Box 1.3 African Anthropology Studies American Anthropology


We mentioned the colonial gaze above, by which mostly white male Westerners stared at and studied
mostly non-white non-Westerners in the name of “science” (but also of political control). Lately, though,
non-Westerners have returned the gaze, describing how they see us and forcing us to see ourselves
differently. Mwenda Ntarangwi is a Kenyan anthropologist who did a little anthropology of anthropology
when he came to the United States. His book, aptly titled Reversed Gaze, offers an African perspective on
American anthropological training and professional anthropological organizations. He finds American
graduate students surprisingly passive and also averse to the issue of race.

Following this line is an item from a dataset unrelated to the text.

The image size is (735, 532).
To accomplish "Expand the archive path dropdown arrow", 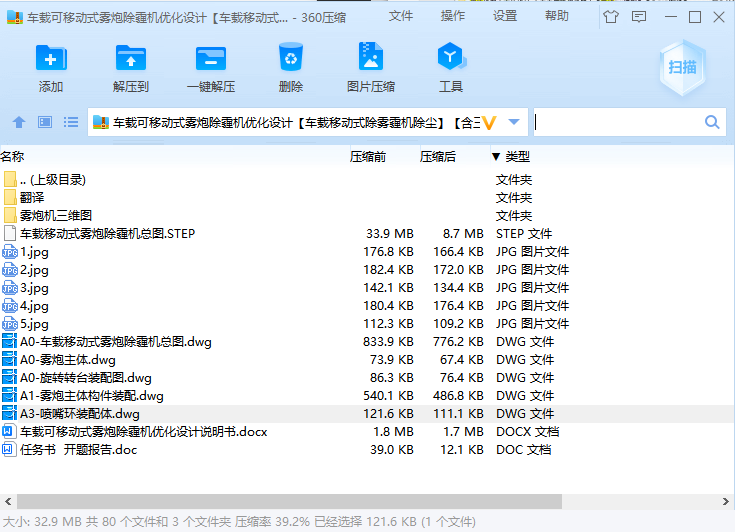I will point(514,122).
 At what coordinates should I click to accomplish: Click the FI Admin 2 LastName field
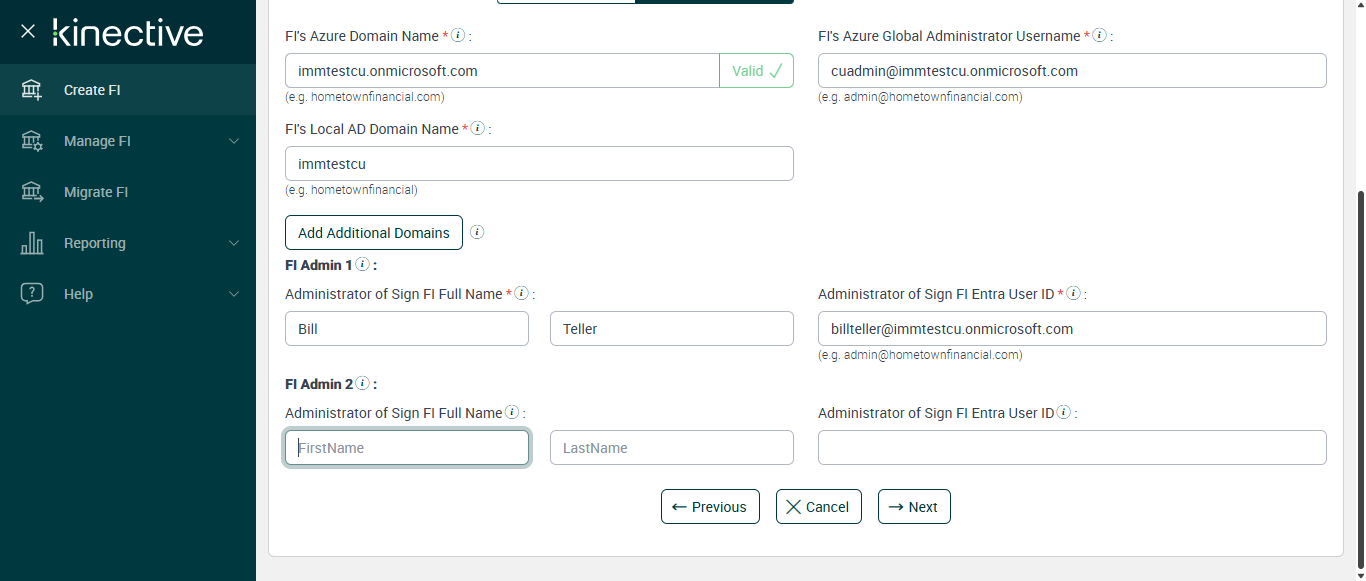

He chastises us for the
superficiality of much of our reading and discussion, for the obsession of teachers with theory and of
students with extra credit, and of the practice of “recycling field notes,” that is, using data collected years
or decades ago to produce allegedly new and relevant publications. At a conference of American
professionals, he skewers us for the performances we put on in front of each other, for the celebrity status
of a few big-name anthropologists, for the desperate scramble for jobs at interview booths, and for the
unbearable whiteness of American anthropological being. Finally, he returns to Africa to describe
“anthropology’s marginality” on the continent, the “near-absence of anthropology departments in African
institutions” (2010: 94). On the other hand, he stresses that in Africa, anthropologists tend to be seen as
idlers, people who “fail to give educated, scientific conclusions and decisions” (95) and thus fail to use
their knowledge to improve the lives of people. This revelation shames us for being so academic and for
not being more practical and engaged.